Review: Knock Em Dead #1
When it comes to comic writers, Eliot Rahal often delivers some of the funniest comics on the market. His style often acts as an homage and a send-up to the genre he writes about. So, it’d seem natural for Rahal to take on the world of stand-up comedy in his new series. Knock Em Dead #1 might seem like it’s “all laughs” but it’s so much more as it progresses.
Knock Em Dead #1 follows Pryor Brice a young man who has the want to be a stand-up comedian. The comic takes us through his beginning stumbles as he attempts to make a career out of it.

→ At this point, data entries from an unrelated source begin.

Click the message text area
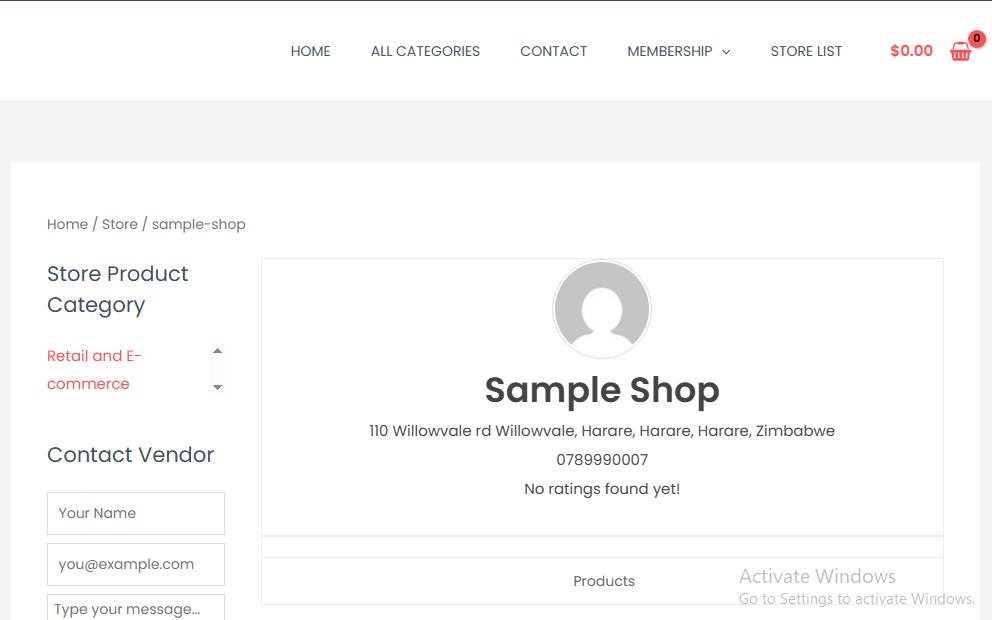992x620 pixels. pyautogui.click(x=136, y=608)
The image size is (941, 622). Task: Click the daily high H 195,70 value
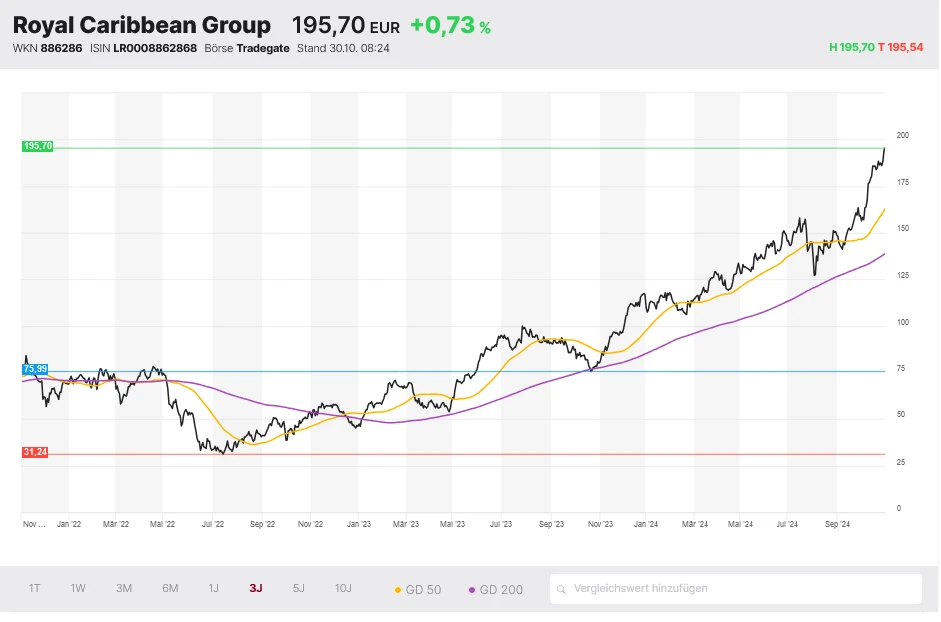click(x=851, y=47)
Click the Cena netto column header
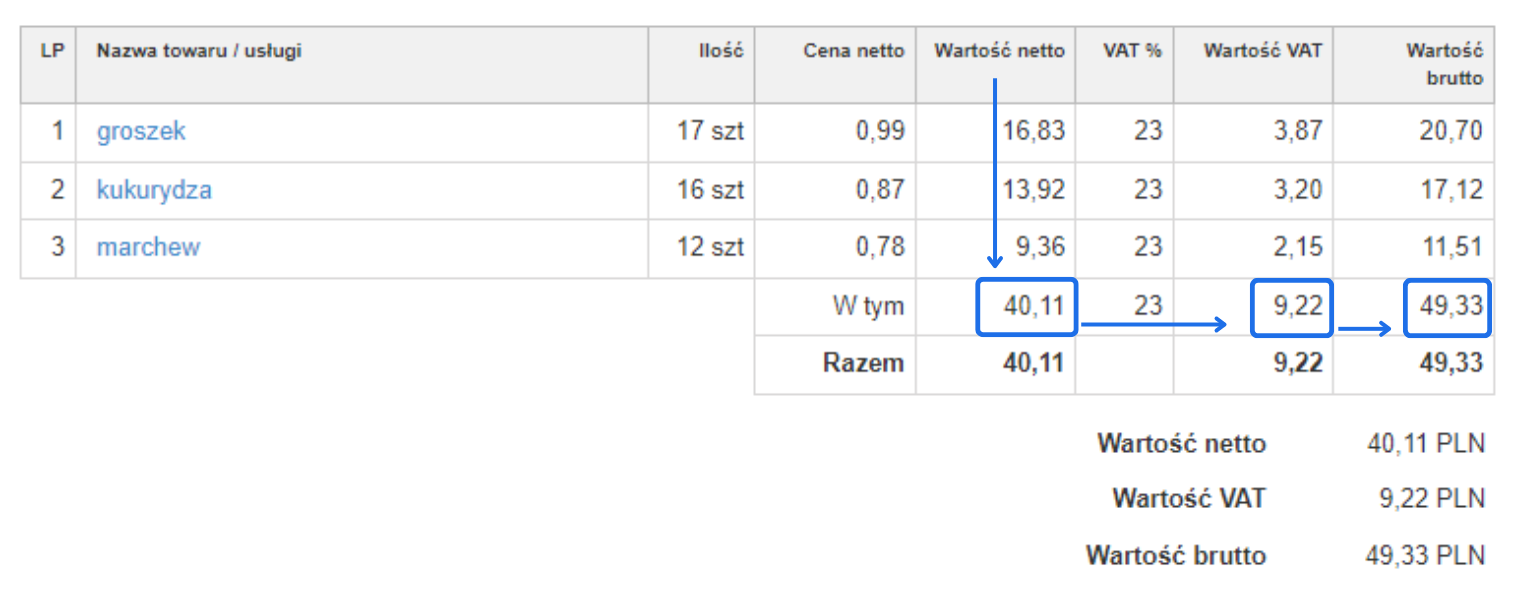This screenshot has width=1513, height=594. click(853, 51)
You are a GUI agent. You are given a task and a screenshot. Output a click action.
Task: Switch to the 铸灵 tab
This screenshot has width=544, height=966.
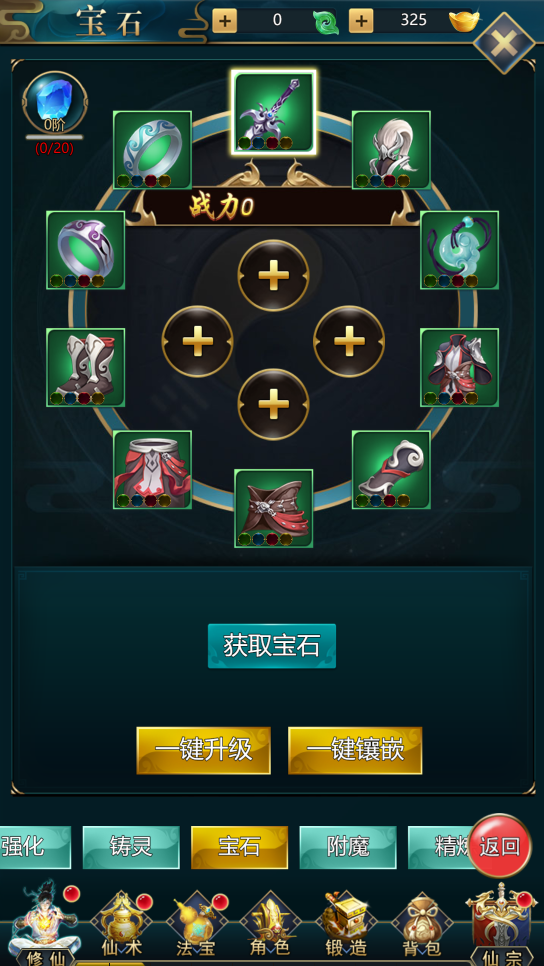(131, 847)
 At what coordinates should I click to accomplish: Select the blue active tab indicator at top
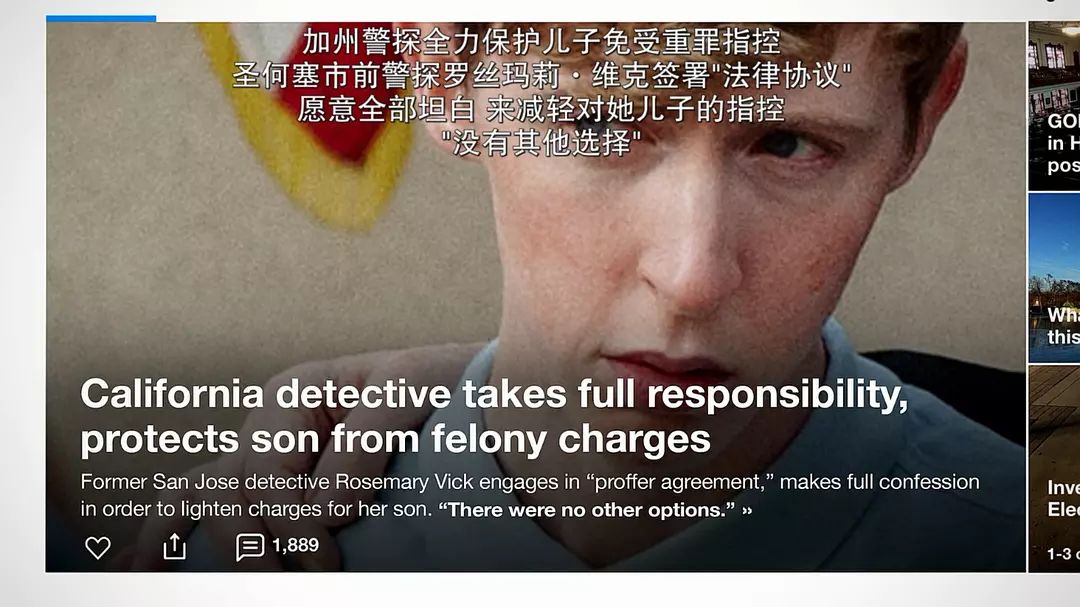point(101,17)
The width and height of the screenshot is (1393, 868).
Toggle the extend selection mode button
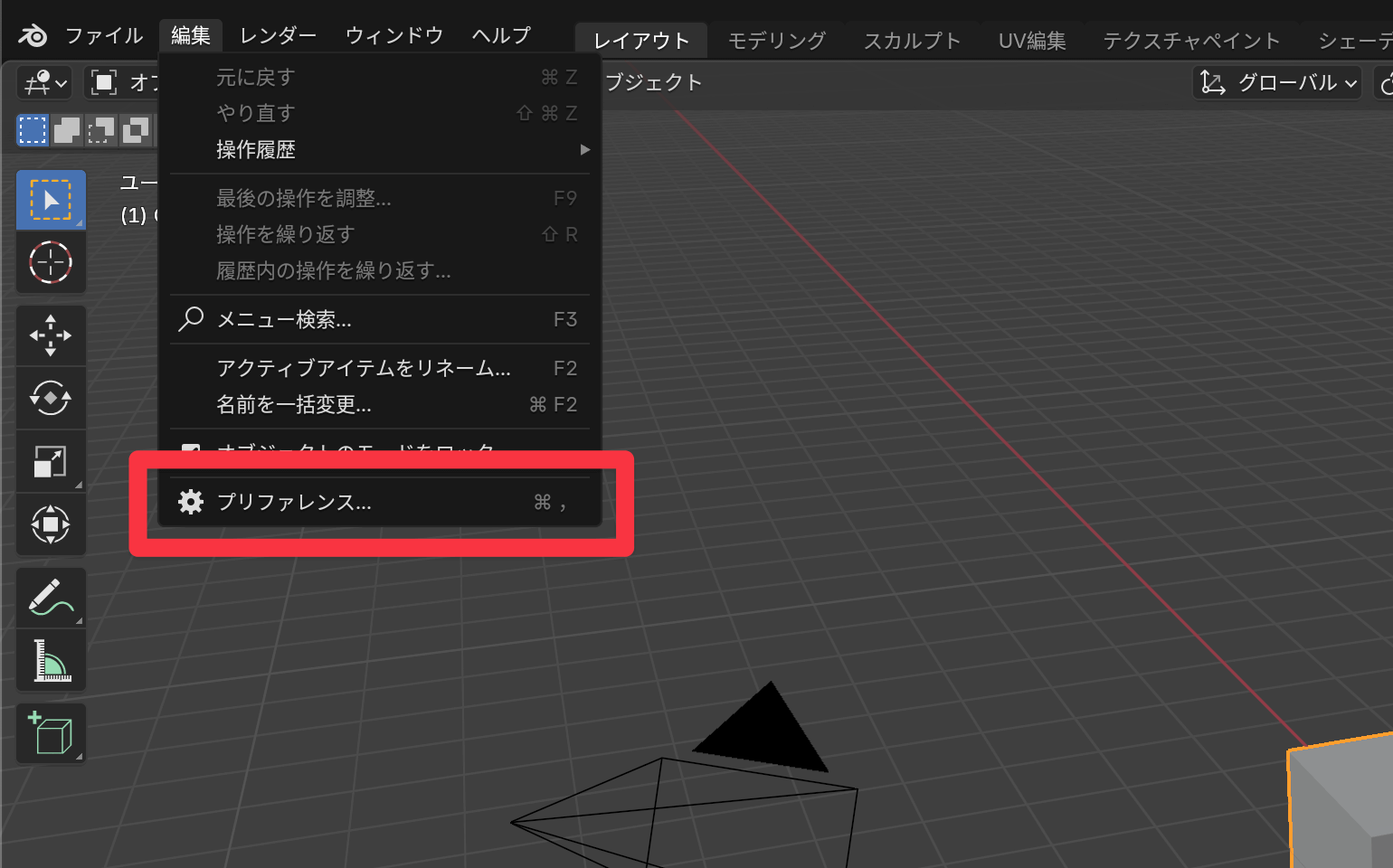tap(67, 130)
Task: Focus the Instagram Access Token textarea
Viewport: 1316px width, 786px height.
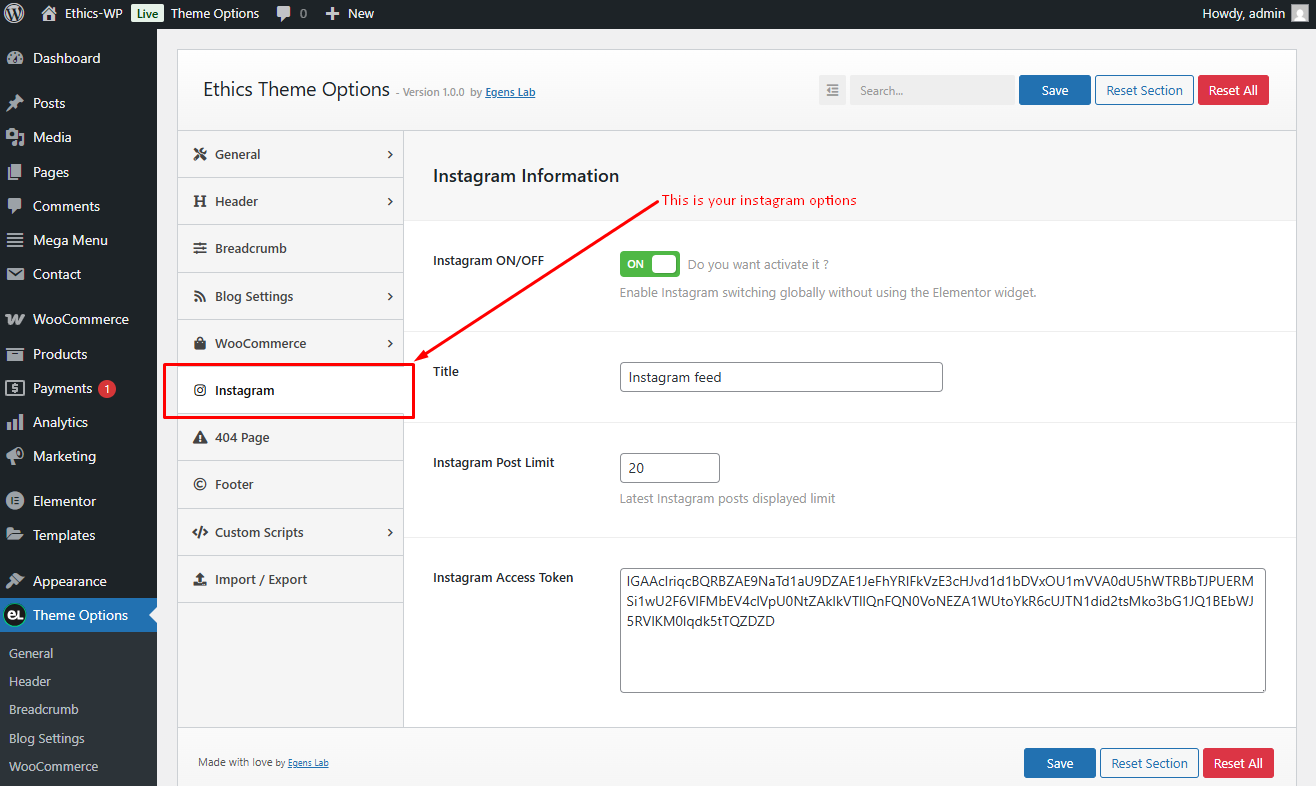Action: click(943, 630)
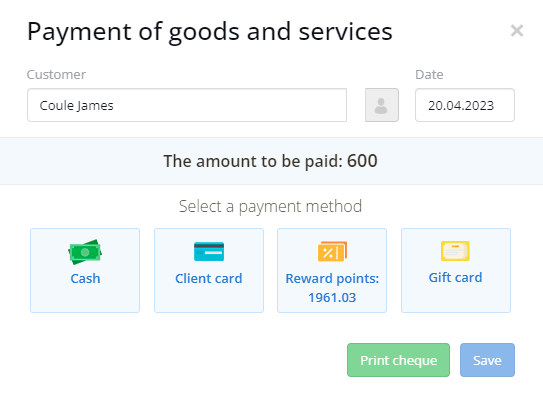Click the Payment of goods and services title
This screenshot has width=543, height=404.
coord(210,32)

Rahal does a fantastic job of giving us a character we can relate to. Whether this is something you want to do, we’ve all had that moment where we really wanted to do something. Some of us succeeded. Some of us failed. There’s those who were in between. But, it’s an experience we’ve had in our lives. We can have sympathy and empathy for Pryor as he stumbles. Boy does he stumble. But he tries over and over. It’s someone we can cheer for in a way.
But, Rahal also gives us some depth to the character. We get to meet Brice’s sister. We find out about his parents. In one issue we get a good sense of who he is and what he’s gone through. He’s a “person” by the issue’s end. And, he’s a person we can feel sorry for in his consistently being beaten down. He’s the sad sack we can root for.
Rahal also allows us to connect with Brice by leaving the jokes in an unknown space. With letterer Taylor Esposito, the jokes are hidden through squiggles or imagery. It allows the reader to put in what they think the humor is. It allows us to fill in the blank with our own humor and in that way can both ignore a specific joke that would turn us off but hooks the reader who puts themselves in Brice’s shoes. By having the reader “make the joke” they become Brice in a way furthering the hook of the comic.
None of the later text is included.